La Cour européenne des droits de l’homme (CEDH) a jugé qu’une Française de 69 ans n’était pas « fautive » dans son divorce parce qu’elle avait arrêté d’avoir des relations sexuelles.
Une femme considérée comme « fautive » par la justice française pour son divorce parce qu’elle avait arrêté d’avoir des relations sexuelles avec son mari a gagné un appel devant la plus haute juridiction européenne des droits de l’homme.
La Cour européenne des droits de l’homme (CEDH) a donné raison jeudi à une Française de 69 ans, estimant que les tribunaux français avaient violé son droit au respect de la vie privée et familiale.
L’affaire concernait un divorce pour faute en France dans lequel la faute était imputée uniquement à la femme – identifiée uniquement par les initiales HW – au motif qu’elle avait cessé d’avoir des relations sexuelles avec son mari, selon l’arrêt de la CEDH.
La femme n’a pas contesté le divorce qu’elle avait demandé en 2012, mais s’est plutôt plainte des motifs pour lesquels il avait été accordé par un tribunal français.
Après plusieurs audiences judiciaires étalées sur de nombreuses années, une cour d’appel française a accordé le divorce en 2019 et a déclaré que le « défaut continu » de la femme d’avoir des relations sexuelles avec son mari constituait une « violation grave et répétée des devoirs et obligations conjugaux ».
« La Cour a conclu que l’existence même d’une telle obligation conjugale était contraire à la liberté sexuelle (et) au droit à l’autonomie corporelle », a déclaré la CEDH dans son arrêt.
L’avocate de HW, Lilia Mhissen, a déclaré que cette décision pourrait marquer un tournant pour les droits des femmes en France et mettre fin au fait que les femmes soient accusées de divorce dans les décisions futures.
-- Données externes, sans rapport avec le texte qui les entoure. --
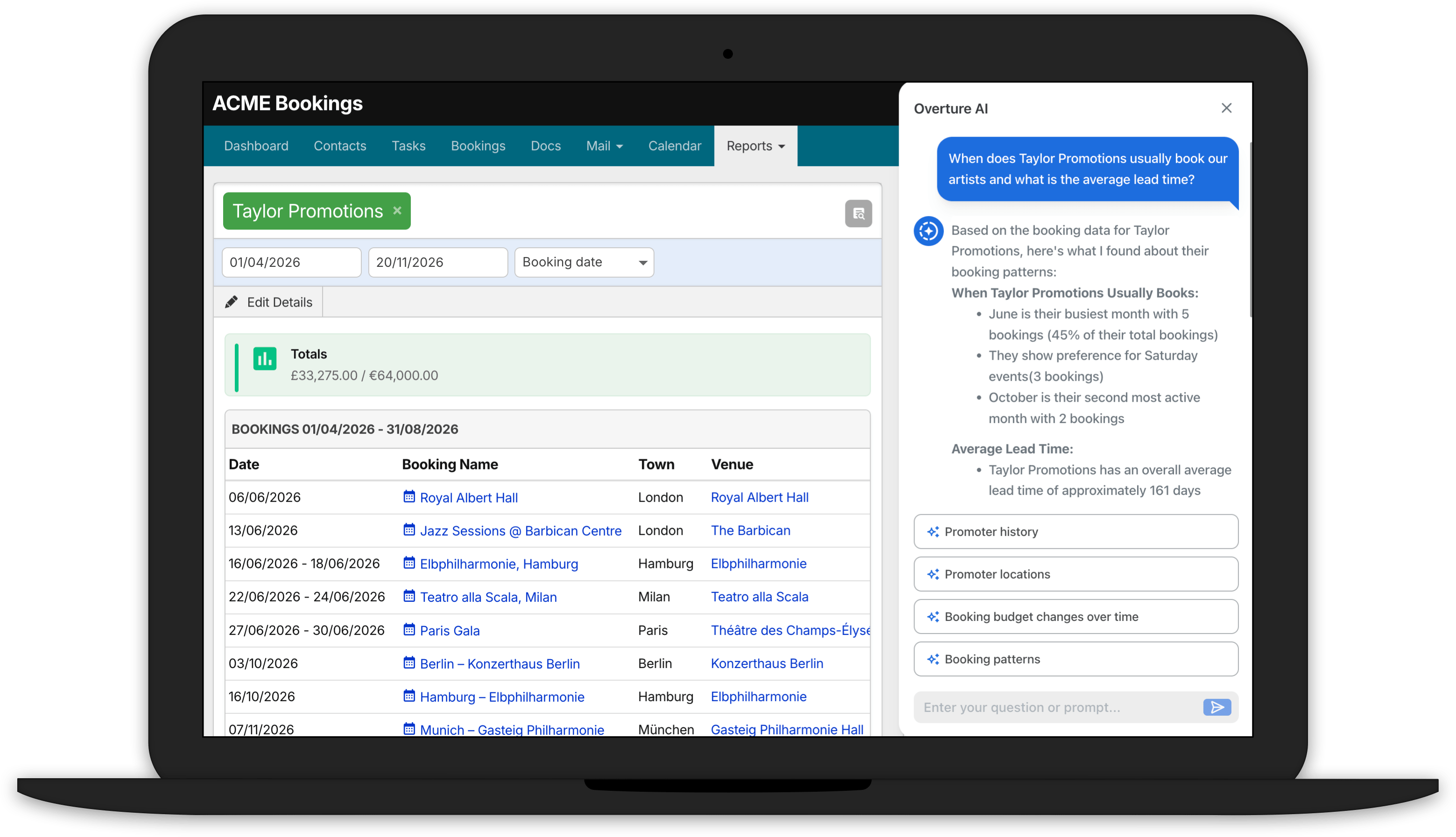The image size is (1456, 837).
Task: Click the send arrow in the AI prompt box
Action: [1217, 707]
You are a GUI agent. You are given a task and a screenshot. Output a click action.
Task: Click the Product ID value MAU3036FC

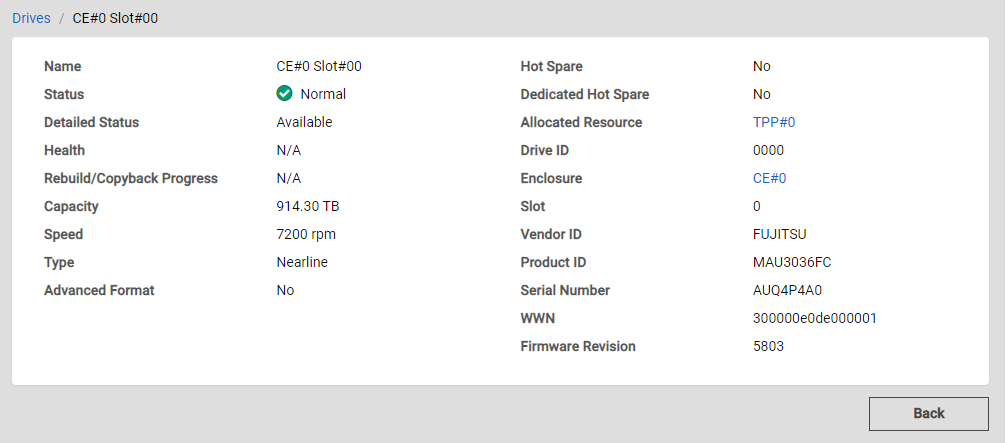tap(792, 262)
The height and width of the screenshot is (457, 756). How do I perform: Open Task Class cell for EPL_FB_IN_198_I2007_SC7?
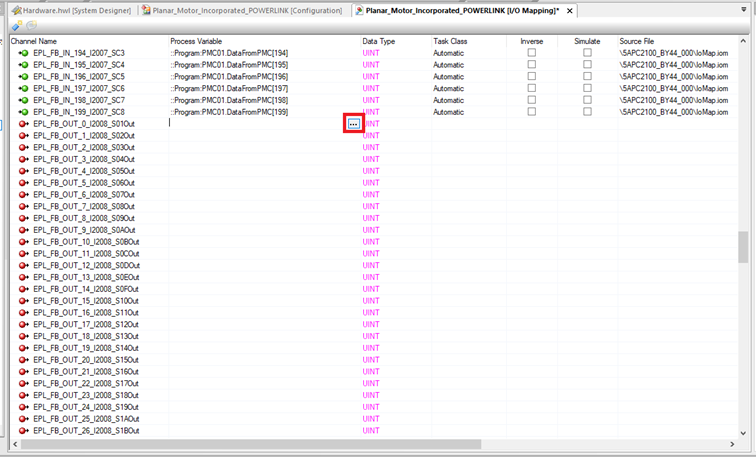(470, 100)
« Les tribunaux cesseront enfin d’interpréter le droit français à travers le prisme du droit canonique et d’imposer aux femmes l’obligation d’avoir des relations sexuelles dans le cadre du mariage », a-t-elle déclaré.
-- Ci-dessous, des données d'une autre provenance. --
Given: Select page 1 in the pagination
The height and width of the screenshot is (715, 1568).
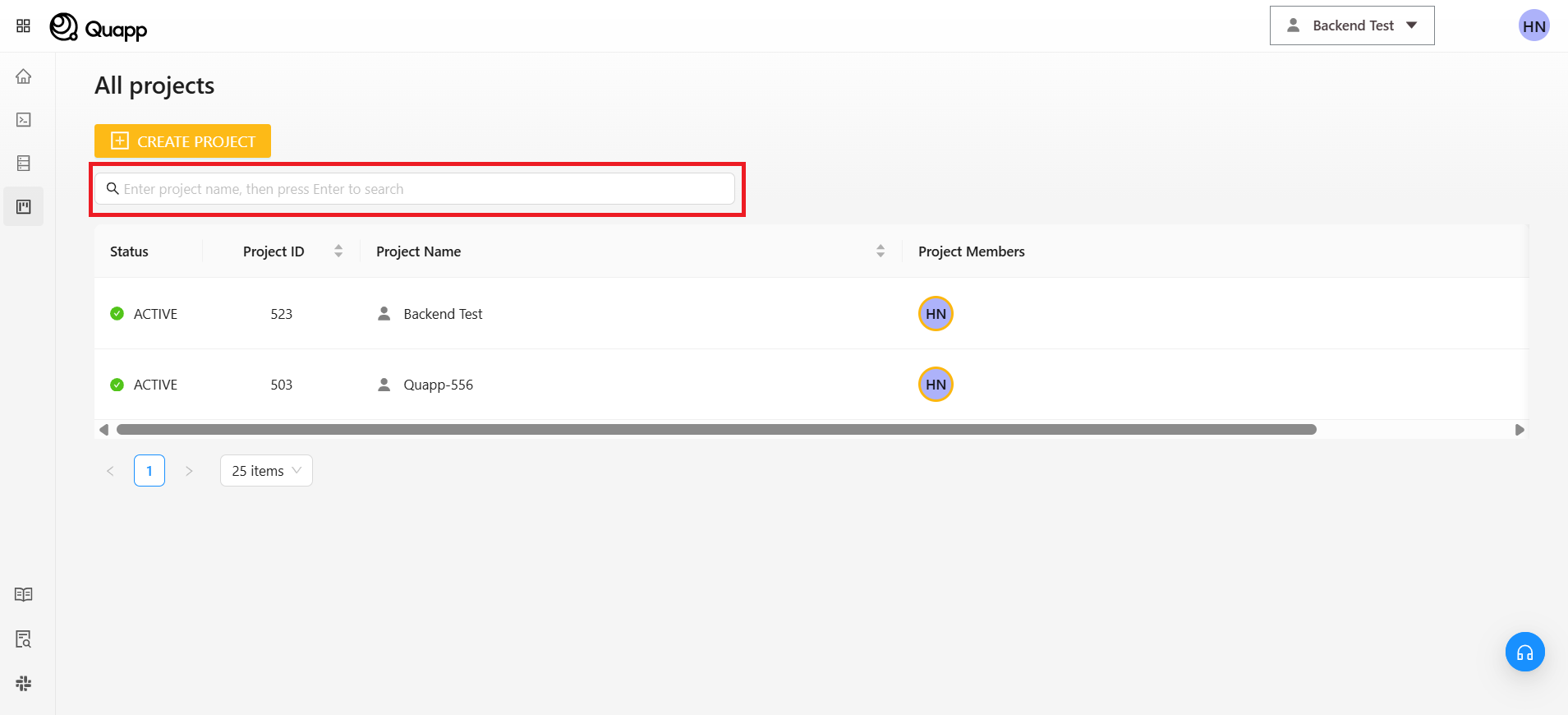Looking at the screenshot, I should (149, 471).
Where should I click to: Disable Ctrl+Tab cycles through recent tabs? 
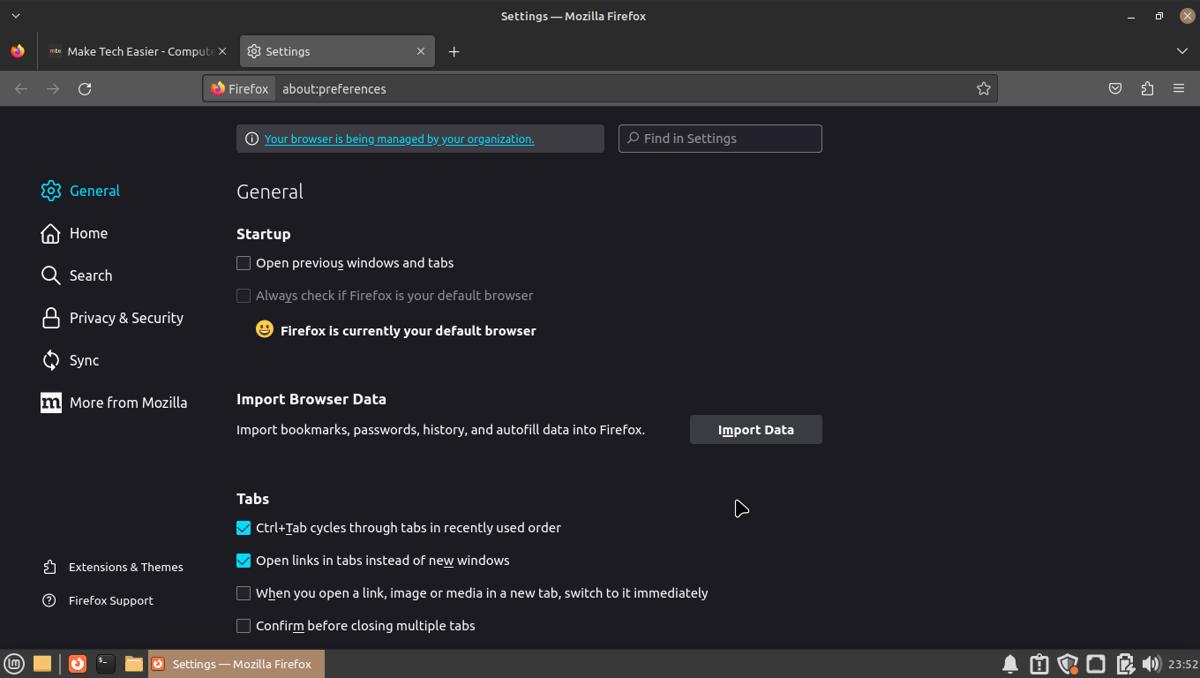(243, 527)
Le gouvernement français n’a pas commenté publiquement l’arrêt de la CEDH.
« Le mariage n’est pas une servitude sexuelle »
La femme et son mari se sont mariés en 1984 et ont eu quatre enfants. L’un des enfants du couple était handicapé, ce qui obligeait HW à lui prodiguer des soins constants et à mettre un stress supplémentaire sur le mariage, selon le jugement.
La femme a déclaré qu’elle avait arrêté d’avoir des relations sexuelles à partir de 2004 en raison de problèmes de santé et des mauvais traitements infligés par son mari.
Après avoir épuisé toutes les voies légales en France, HW a porté son cas devant la CEDH en 2021.
Les deux groupes de défense des droits des femmes qui ont soutenu son cas, la Fondation des Femmes et le Collectif Féministe Contre le Viol, ont déclaré dans une déclaration commune de 2021 : « Le mariage n’est pas et ne doit pas être une servitude sexuelle ».
La décision de la CEDH intervient un mois après le procès très médiatisé pour viol collectif impliquant Gisèle Pelicot, dont l’actuel ex-mari Dominique a été condamné à 20 ans de prison pour avoir drogué et recruté des hommes pour la violer à son insu pendant plus d’une décennie.
Le procès – qui a également vu 50 autres hommes condamnés pour viol, tentative de viol et agression sexuelle pour avoir participé au projet de Dominique Pelicot – a suscité une prise de conscience nationale sur le fléau de la culture du viol en France et a suscité des appels à des mesures plus strictes.
Un panel multipartite de législateurs français a déclaré cette semaine que le pays devait modifier sa loi sur le viol pour inclure le consentement. La loi en vigueur définit le viol comme un acte commis sur quelqu’un en utilisant « la violence, la contrainte, la menace ou la surprise », sans mention claire du consentement.